Die Geschäftszahlen zum zweiten Quartal geben der Aktie von Formycon (DE000A1EWVY8) keinen neuen Schwung nach oben mit. Im Gegenteil: Als Reaktion gab der Aktienkurs des im TecDAX gelisteten Biosimilar-Entwicklers am gestrigen Mittwoch deutlich nach. Nach dem Aufschwung im Juni und Juli bewegt sich der Börsenwert oberhalb der 400 Mio. EUR. Neue Kaufargumente für die Aktie ergeben sich durch steigende Produktverkäufe und neue Vertragsabschlüsse – möglicherweise schon in den kommenden Monaten. Von Stefan Riedel
Das im TecDAX gelistete Unternehmen meldete im ersten Halbjahr einen deutlichen Umsatzrückgang gegenüber dem Vorjahr von 26,9 auf neun Mio. EUR. Als Hauptgründe für diese Entwicklung nennt Formycon zum einen Einbußen bei Meilensteinzahlungen, zum anderen rückläufige Einnahmen aus den Erstattungen von Entwicklungsleistungen. Der bereinigte operative Verlust auf EBITDA-Basis vergrößerte sich von 16,9 auf 17,9 Mio. EUR.

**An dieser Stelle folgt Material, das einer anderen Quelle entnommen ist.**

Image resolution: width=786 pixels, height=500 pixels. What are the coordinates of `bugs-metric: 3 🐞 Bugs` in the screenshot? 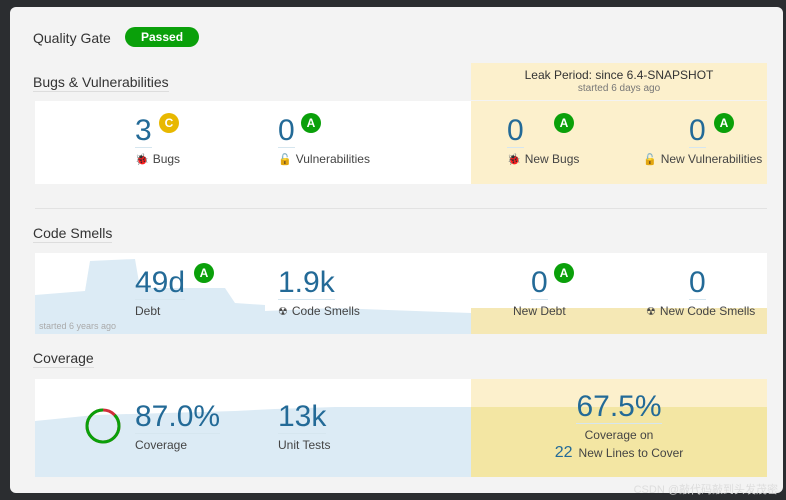 It's located at (158, 140).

Vor allem die anhaltend hohen Forschungs- und Entwicklungskosten für den am weitesten fortgeschrittenen klinischen Kandidaten FYB206 sorgten dafür, dass sich die Cashreserven auf 27,3 Mio. EUR verringerten. Durch eine überzeichnete Anleiheplatzierung mit einem Emissionsvolumen in Höhe von 70 Mio. EUR mit Laufzeit bis Juli 2029 (NO0013586024) hat Formycon dafür gesorgt, dass der finanzielle Spielraum für das operative Geschäft bis zum Erreichen der Profitabilität nicht eingeschränkt wird.

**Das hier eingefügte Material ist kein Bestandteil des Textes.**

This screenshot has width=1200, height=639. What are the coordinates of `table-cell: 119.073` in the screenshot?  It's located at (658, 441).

Das zweite Halbjahr entscheidet
An seiner bisherigen Jahresprognose – und das ist aus Investorensicht positiv zu werten – hält Formycon fest. In Zahlen ausgedrückt bedeutet das: 55 bis 65 Millionen EUR Umsatz und ein Verlust auf EBITDA-Basis zwischen 10 und 20 Mio. EUR. Ein positives Ergebnis auf EBITDA will die Gesellschaft „frühestens 2026, spätestens aber 2027“ erreichen. „Die positiven Entwicklungen der letzten Wochen und Monate stärken unsere Erwartungen für eine dynamische zweite Jahreshälfte – insbesondere durch die weitere Etablierung von FYB202 sowie potenzielle Verpartnerungen für FYB206“, erläutert Enno Spillner, der Finanzvorstand von Formycon. „Signifikante Umsatzsteigerungen insbesondere im vierten Quartal“, so Vorstandschef Stefan Glombitza in der Analysten-Telefonkonferenz, sollen für Formycon die Basis bilden, um die gesteckten Jahresziele bei Umsatz und Ergebnis zu erreichen.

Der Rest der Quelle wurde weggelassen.